Winter, spring, summer and fall- beach paths, trails, sidewalks, boulders and streets are not immune to collections of remaindered dog poop bag offerings.
I assume this back windshield wiper tie off is temporary. However I’ve seen them on parked cars like this one in the Cape Ann Museum lot.
A Gloucester resident writes about this inconsiderate habit common in local…cemeteries. I have seen them there, too. Today’s paper July 9, 2018 Dog Owners should remove waste
Not just Gloucester. Friends are barking mad about dog poop on Manchester Singing Beach. A frustrated Rockport resident penned a letter to the editor May 2018 “The Dog Poop Saga” , Gloucester Daily Times.
Why is Gloucester providing bags at all especially at the newly completed Boulevard? They don’t seem to work.
Around the globe:
- Cities go to extreme lengths to tackle a dog poop epidemic- excerpt “And so cities, tired of the turd, are devoting precious brainstorming hours to inventing ever-more-novel ways to combat it. The latest is Madrid, which this week announced a “shock plan” to force dog owners in two districts to clean up after their pets: Those caught not doing so must either spend a few days as substitute street cleaners or face a $1,700 fine. The Spanish capital’s city hall said “there is still excrement in the streets, parks and other places” despite “repeated public awareness campaigns” and the distribution of millions of free poo bags, according to The Guardian…In 2013, Brunete, a suburb of Madrid, boxed up dog feces and mailed it to scofflaw owners. For two weeks, volunteers spied on dog walkers, sidled up to those who didn’t scoop and asked the name of the pooch — which, because most were registered with the city, was usually enough information to determine the owner’s address. Mayor Borja Gutierrez told the New York Times that the problem was the No. 1 constituent complaint, and that the mail-bombs had improved things by 70 percent. “It’s your dog, it’s your dog poop. We are just returning it to you,” Gutierrez said. Why are such absurd programs necessary? Fortunately, someone tried to find out. Last year, Matthias Gross, a German sociologist, published an entire paper about it in the journal Environmental Sociology. Its title: “Natural waste: canine companions and the lure of inattentively pooping in public.”

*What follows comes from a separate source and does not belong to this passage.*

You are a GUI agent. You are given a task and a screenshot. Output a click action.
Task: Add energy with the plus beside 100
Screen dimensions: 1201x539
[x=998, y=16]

- DNA pursuits: “People used to think dog poop was harmless; it was considered fertilizer when in fact it contains more bacteria and chemicals than human poop, spreads parasites and pollutes our water supply,” said J Retinger, CEO of BioPet Labs. “We also have way more dogs in the world. Millennials have dogs before they have children.”… BioPet’s subsidiary, PooPrints, may be the ultimate solution for eradicating dog poop scofflaws. The company, which has grown 40 percent since 2016, provides a DNA testing program to 3,000 clients — primarily homeowners’ associations and building managers — in the U.S., Canada and England, including 250 in Florida. More than 250,000 dogs are in the PooPrints registry. Communities that implement the program require residents to profile and register their dogs. Offending poop gets tested, and the DNA is matched with the offending dog. The owner faces fines or eviction.“Property managers report a 95 to 99 percent reduction in waste,” said Ernie Jones, PooPrints sales manager. “People know DNA testing is accurate and will make them accountable. If you know you are going to get fined $250 to $500 you will take a couple minutes to pick up after your dog.”

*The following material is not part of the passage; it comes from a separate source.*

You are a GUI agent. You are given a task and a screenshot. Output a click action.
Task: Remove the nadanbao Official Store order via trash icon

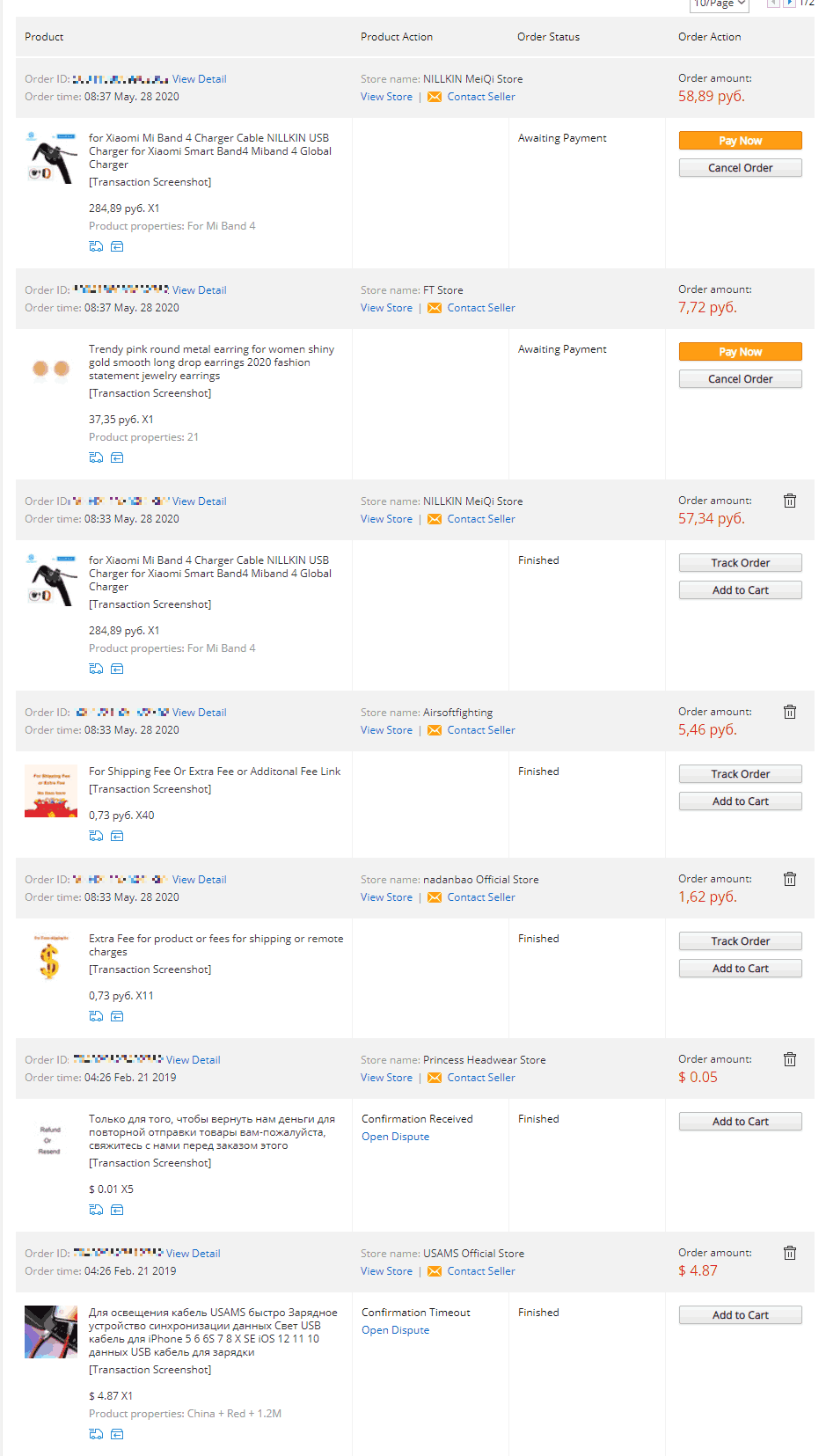(x=790, y=879)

- Japan- (2015)City launched app to report dog poo
Along with consequences (taxes and fines), some communities try incentives beyond bags. New Taipei Taiwan unleashed a dog poop lottery: “Officials in New Taipei City say that more than 4,000 people have collected 14,500 bags of excrement. For each bag they turned in, they were given a lottery ticket. A woman in her 50s won the top prize – a gold ingot worth $2,200 (£1,400). The scheme was due to end in October, but officials said it had been so successful it had been extended…”
The Poop Problem: What to Do With 10 Million Tons of Dog Waste, op-ed, Live Science, April 2014 What’s wrong with scrap paper or newspaper? I used that in New York when Bags were not a thing.